SB: Obama has made it clear that the
frontier of space is no longer a priority for debt-ridden America, the way it once was during the anxieties of the Cold War era. Now, that race seems to be run by China, India and any other wannabe economic powerhouse. Would it be fair to say that
s/he who owns space travel owns the future down here?

TP: I think that space travel is largely symbolic, bound up with notions of “progress” and the like. There’s really no point to human spaceflight other than its symbolism. It’s enormously expensive and humans can’t do anything in space that robots can’t do better. Although human spaceflight isn’t practical in any way, it makes perfect sense that nations like China and India are pursuing it for that symbolic significance. Having said that, dominance of space is hugely important to the American military, and you don’t see much talk about cuts to the largely secret programs that are consistent with that goal.

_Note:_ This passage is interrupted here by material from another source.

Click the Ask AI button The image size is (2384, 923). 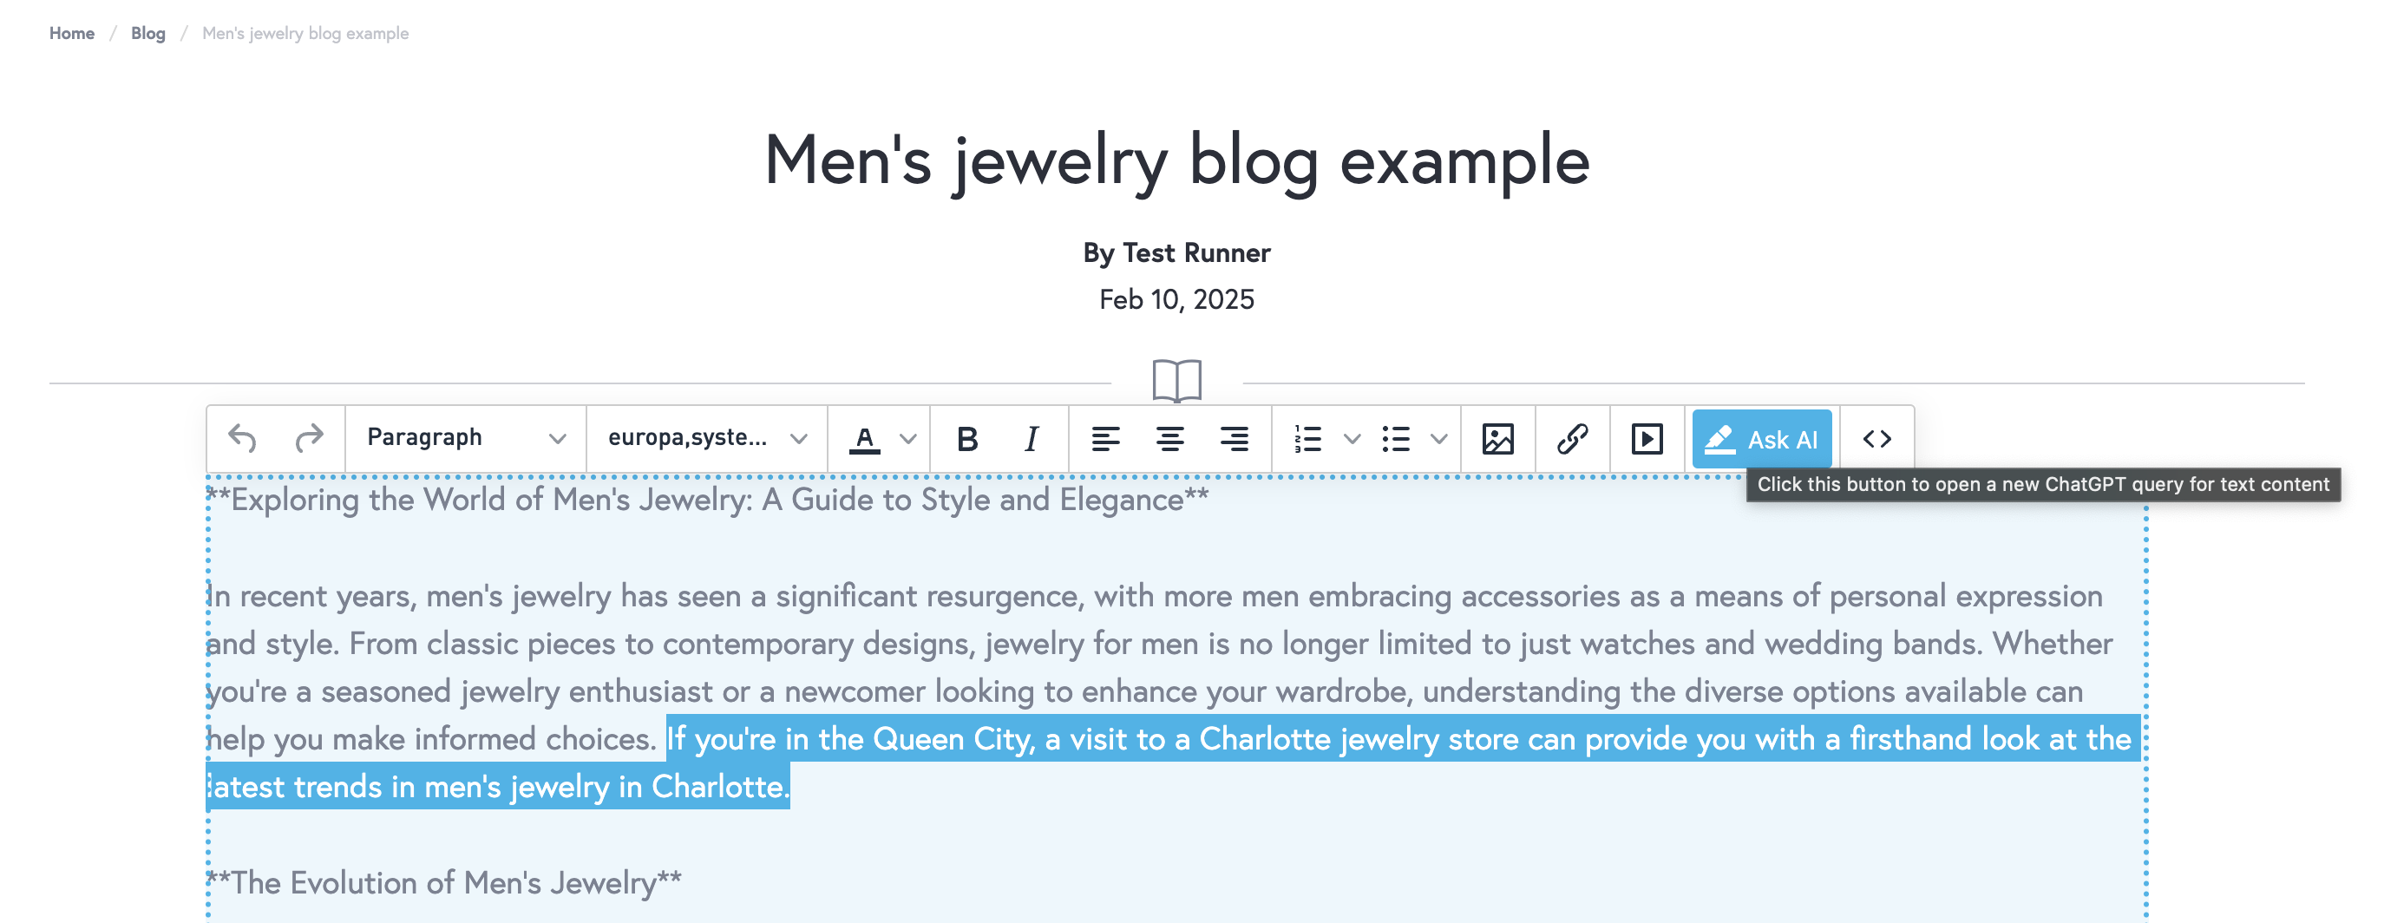(x=1761, y=439)
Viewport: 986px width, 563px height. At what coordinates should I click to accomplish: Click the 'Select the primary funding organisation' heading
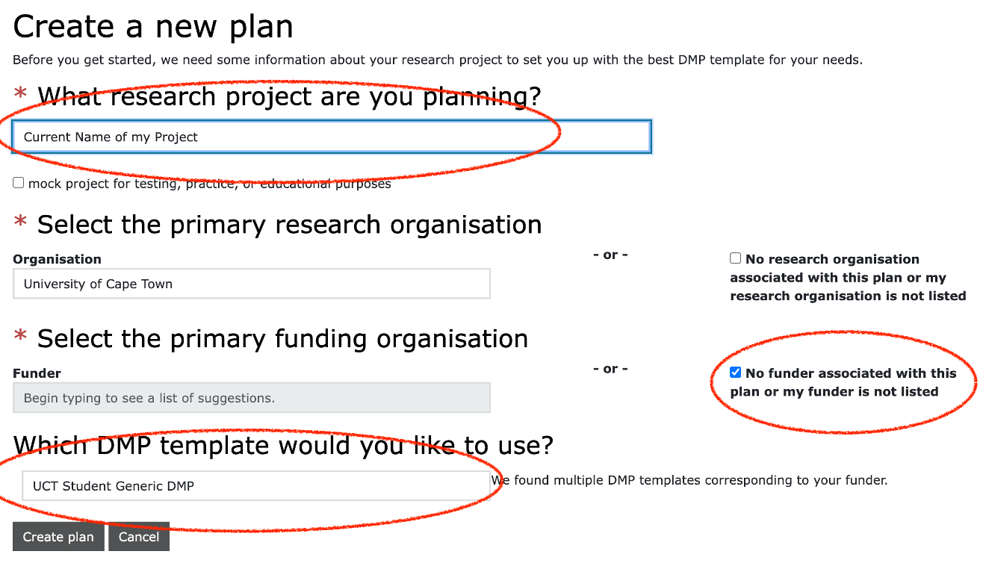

SB: Werner Herzog, that fearless explorer of the human soul, conducted a conversation with you in New York about your project. How did he react to The Last Pictures and did you manage to convince him?

TP: Herzog is a big fan of the project, which is why he came out to New York to kick-off the project with me. But he had some quibbles with some of the images I selected. One image shows a smiling child in an American internment camp. Herzog thought that was what he called a “cheap shot”. I disagree – for me it’s an utterly horrifying image precisely because it seems to depict the normalisation of something so inhuman. Every person who set out to do a project like this would arrive at something different, which is something we agreed on. There is no “right” way to undertake such
a project.

The Last Pictures by Trevor Paglen, is published by University of California Press and Creative Time Books.